我们的tximport实现生成“lengthScaledTPM”，这是通过使用样本之间的平均转录长度和文库大小缩放TPM而生成的基因水平计数量表值。请注意，tximport是在实验级别应用的，而不是应用于单个样本。

如果你正在使用Salmon进行转录本定量，你应该选择cDNA (FASTA)文件。Salmon工作在转录本水平，需要cDNA序列来构建它的索引。这个cDNA FASTA文件包含了所有已知基因的cDNA序列，它可以用于研究基因的表达。

• Salmon使用所谓的"pseudo-alignment"技术，这是一种可以快速精确地确定RNA-seq reads可能来自转录本哪一部分的方法。然后，Salmon利用这些信息计算每个转录本的表达量

• 在你下载了cDNA FASTA文件后，你可以使用Salmon的index命令来创建索引，然后使用quant命令来定量转录本。具体的命令可能像这样：

salmon index -t transcripts.fasta -i transcripts_index
salmon quant -i transcripts_index -l A -1 reads1.fq -2 reads2.fq -o quant

#在这里，transcripts.fasta是你下载的cDNA FASTA文件，
#transcripts_index是你想要创建的索引的名称，reads1.fq和reads2.fq是你的RNA-seq reads
#（如果你的数据是双端的话），而quant是你想要存储定量结果的目录。
# 注意，你需要根据你的实际情况来调整这些命令。例如，如果你的数据是单端的，
# 你只需要提供一个reads文件。
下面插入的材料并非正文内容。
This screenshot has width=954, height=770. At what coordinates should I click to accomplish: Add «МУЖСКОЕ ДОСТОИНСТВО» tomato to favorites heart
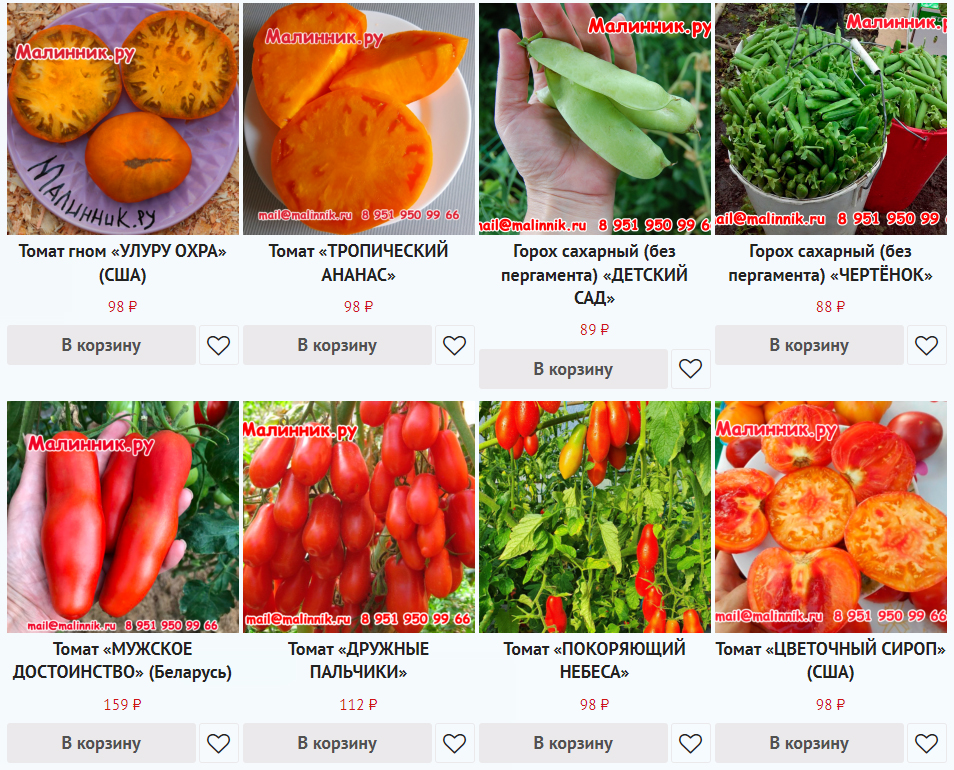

此外，-l A选项告诉Salmon自动推断reads的库类型，
# 但如果你知道你的库类型，你可以直接指定它。

四、DEA：Deseq2/edgeR

（一）map to trancriptome：transcript-level DEA(Deseq2) ± gene-level DEA

• transcript-level DEA：更推荐Deseq2包
• 
  
• DESeq2 is recommended for transcriptome-based and DEA because it provides specially a function DESeqDataSetFromTximport to import output from package tximport[3] which is used in transcriptome based pipeline as explained--《RASflow--Tutorial》
• gene-level DEA：set GENE LEVEL为TRUE并依照tutorial作相应配置

（二）map to genome：DEA(Deseq2/edgeR均可)

（三）Deseq2 VS edgeR

流程图

正式开始

项目部署及运行

一、在服务器上通过docker进行环境部署

1. docker安装，登陆并赋予sudo权力 https://www.yuque.com/duxiuju/upg5z6/by359d5wt3xl472k
2. 通过docker拉取RASflow：docker container run --name=rasflow -v /u01/DXJ/RNAseq/docker_data:/root/docker_data--privileged=true -it zhxiaokang/rasflow/bin/bash
3. RASflow项目代码位于docker内的 /root/RASflow

二、进入docker rasflow后conda activate rasflow 并cd /root/RASflow后准备开始运行

（一）按要求整理数据及配置文件(用vim)

1. 输入、输出数据置于共享卷：主机:容器  /home/tianshu/dxj/docker_data:/home/docker_data

2. 将原始测序数据上传至主机卷/home/tianshu/dxj/docker_data(容器内即可同步，反之亦然)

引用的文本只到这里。